Dr. Filippo Federici

Nanolayers Research Computing Ltd.

Filippo Federici is the co founder and scientific director for Nanolayers Research Computing Ltd., where he leads the business' development for scientific data management and machine learning methods.
Filippo holds a doctorate in Computational Physics from the Tampere University of Technology in Finland, and was a researcher at the Advanced Institute for Materials Research in Tohoku University in Japan. With extensive knowledge of advanced experimental and computational systems, Filippo has been instrumental in the development of some of Nanolayers most significant solutions, including the Nature Conservancy image recognition system and Cassandra Scientific databasing system.

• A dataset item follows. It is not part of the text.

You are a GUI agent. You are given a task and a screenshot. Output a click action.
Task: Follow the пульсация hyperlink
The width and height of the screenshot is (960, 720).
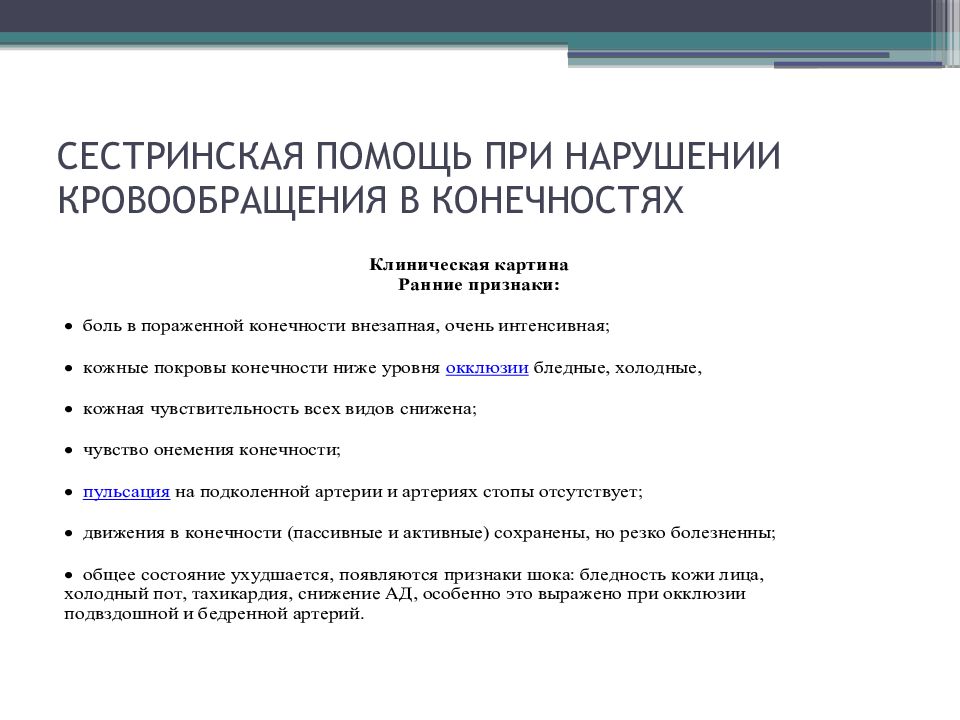point(126,492)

ALANN: Atomic lithography automation with neural networks

The ALANN graphical user interface connects to the scanner and processes scans with its integrated filtering routines to remove artifacts from the data, correct for small tip changes and detect atomic step edges. Defects are detected and identified using machine learning methods and a custom correlation algorithm realigns the SPM images as they are acquired by stitching their step maps together, compensating drift, and constructing a map of the sample useful for autonomous navigation and lithography. The software is written in Python, can run on any platform and connect to any instrument that has an API provided by the vendor.

Dr. Chloé Bureau-Oxton

IBM Research - Zurich

Dr. Chloe Bureau-Oxton is a post-doctoral researcher at IBM Research Europe - Zürich. Her work focuses on integrating semiconductor quantum dots onto the tip of an atomic force microscope (AFM) probe in order to achieve high-resolution electric field sensing.
Dr. Bureau-Oxton received her PhD from the Université de Sherbrooke (QC, Canada) in 2021. She conducted her doctoral research at Sandia National Laboratories (NM, USA) where she worked on coherent control of spin-orbit-driven singlet-triplet qubits in Si-MOS. Prior to her PhD, during her Master's degree at the Université de Sherbrooke, she worked on the fabrication and measurement of gate-defined GaAs/AlGaAs double quantum dots with cobalt nanomagnets.

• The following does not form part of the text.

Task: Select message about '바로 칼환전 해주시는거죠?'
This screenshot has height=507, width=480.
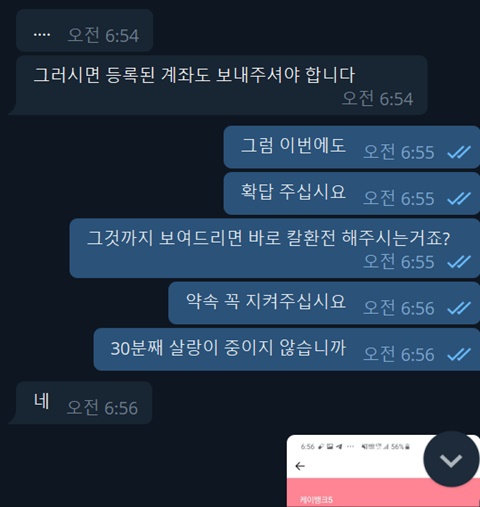Action: (275, 248)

A side-gated finFET as a scanning electrometer

Single-electron transistors (SETs) are known to be extremely sensitive electrometers capable of sensing fractions of an electron charge. SETs integrated onto scanning probes have been successfully used to study localized charges as well as nanoscale electron transport phenomena. However, the limited spatial resolution (> 100 nm) as well as the low operation temperatures (< 1 K) of these scanning SETs greatly limit their fields of application. A silicon metal-oxide-semiconductor (Si-MOS) quantum dot (QD) fabricated on the tip of an atomic force microscope (AFM) cantilever is a promising candidate for a scanning SET. Its potentially large charging energy and tunable tunnel barriers would allow a wider range of operating temperatures, while its small size would lead to improved spatial resolution. We propose using a side-gated fin field-effect transistor (finFET) fabricated on a silicon cantilever as a scanning SET. Initial fabrication results will be presented.

Valerio Levati

Politecnico di Milano

Valerio Levati is a Ph.D. student in the PhyND group at the Physics Department of Politecnico di Milano. He received both his B.Sc. and M.Sc. in Engineering Physics from the same university. His research explores advanced techniques, such as thermal scanning probe lithography and direct laser writing, for creating functional nanostructured materials by tailoring the physical properties of condensed matter systems at the nanoscale with application in spintronics and nanoelectronics.

Thermally driven Phase Nanoengineering for Spintronics

Phase nanoengineering is a promising approach in condensed matter physics for tailoring the optical, electronic and magnetic properties of low dimensional systems by exposing the target material to a localized energy source. The thermal budget given by focused light or by an heated probe enables controlled chemical, physical or structural modifications, surpassing binary patterns in conventional nanofabrication. This methodology offers versatile applications in the realm of nanotechnology, from photonic crystals to nanoelectronic and spintronic devices. In particular, phase nanoengineering of YIG films for magnonics and the tuning of exchange bias in magnetic systems are discussed.